The average surgeon's fees for breast augmentation is about $4,000 and for liposuction about $3,000 (plus facility fee and anesthesia charges), according to the American Society for Aesthetic Plastic Surgery.
How long the transferred fat will last is another unknown, he says, and will vary from one person to another. Doctors don't expect it to replace augmentation.
Breast Augmentation With Fat: Concerns
Even though fat grafting has been in practice for more than 20 years -- with surgeons now often using it to improve the appearance of faces and hands -- injecting the breasts for enhancement has sparked concern from some.
"We know there are negatives to this," says Scott Spear, MD, chief of plastic surgery at Georgetown University Hospital in Washington, D.C., and another speaker on the panel. Chief among them is the concern that cancer might not be detected on a mammogram.
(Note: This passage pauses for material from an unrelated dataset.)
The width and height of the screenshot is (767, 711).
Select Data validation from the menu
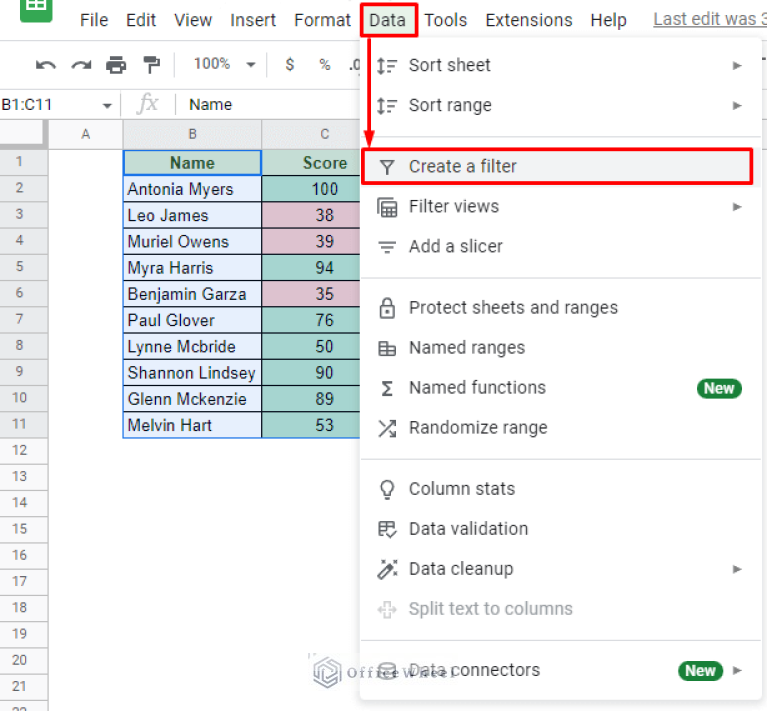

In 2007, The American Society of Aesthetic Plastic Surgery and the American Society of Plastic Surgeons issued a statement of caution about fat grafting to the breast, concluding it is not recommended for augmentation because of the lack of data and the possibility of hampering the detection of breast cancer. According to the statement, the procedure can be effective to enhance breast appearance after reconstruction, to soften the appearance of implants already in place, or to rejuvenate the hands and face.
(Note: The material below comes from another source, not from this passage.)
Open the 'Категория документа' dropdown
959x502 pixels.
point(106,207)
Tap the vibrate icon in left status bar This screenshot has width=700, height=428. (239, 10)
Among the potential risks of using fat grafts for augmentation, according to the societies, is death of the fat cells, calcification, or the formation of cysts or scars, the latter perhaps making it difficult to detect cancer on a mammogram.
Fat Grafting: Addressing the Concerns
In a study published in Plastic and Reconstructive Surgery in 2007, Coleman reviewed 17 breast procedures using fat grafting, performed from 1995 to 2000. The grafts were used to correct congenital defects, deformity after implants, or to improve the appearance of reconstructed breasts.
He found that the post-op mammograms "identified changes that one would expect after any breast procedure" and that the technique should be considered an alternative or adjunct to breast enhancement and reconstruction procedures.
Spear says he found the technique to be safe overall and that improvement in appearance was the norm in his study of patients who had the fat injections to improve deformities in their reconstructed breasts.
The fat grafting "is a wonderful adjunctive tool" for reconstruction after mastectomy, Spear says. In his study, reported in Plastic and Reconstructive Surgery, 37 patients had the injections in 43 breasts. The fat sometimes died and repeat injections were sometimes needed. But minimal to moderate improvement was seen in 64% of the breasts and substantial improvement in 21%, he says.
A task force assigned to study fat grafts for breast augmentation has submitted its recommendations to the American Society of Plastic Surgeons, Coleman tells WebMD. He was a member of the task force.
A statement is expected from the society later this year, he predicts.
"Until our society gives an OK in writing," Coleman told physicians at the meeting, "you are at legal risk."
Breast Augmentation With Fat: Research
Two clinical trials are focused on studying fat grafts for breast enhancement, including one led by Spear at Georgetown University.
Another, led by Roger Khouri, MD, of Brava, is testing the combination of the Brava system and fat grafts.
More study is needed on fat grafts to the breast, says William Aiello, MD, a plastic surgeon in Los Alamitos, Calif.
"There's a paucity of information," he says. "It will take another couple of years to determine exactly the best use for it."
"I think we need more confirmation from the radiologists" to confirm that breast cancer could be detected in fat-injected breasts, says Lee Colony, MD, a plastic surgeon in East Lansing, Mich., and clinical associate professor at Michigan State University in East Lansing. He has performed the procedure on a limited basis for breast reconstruction patients.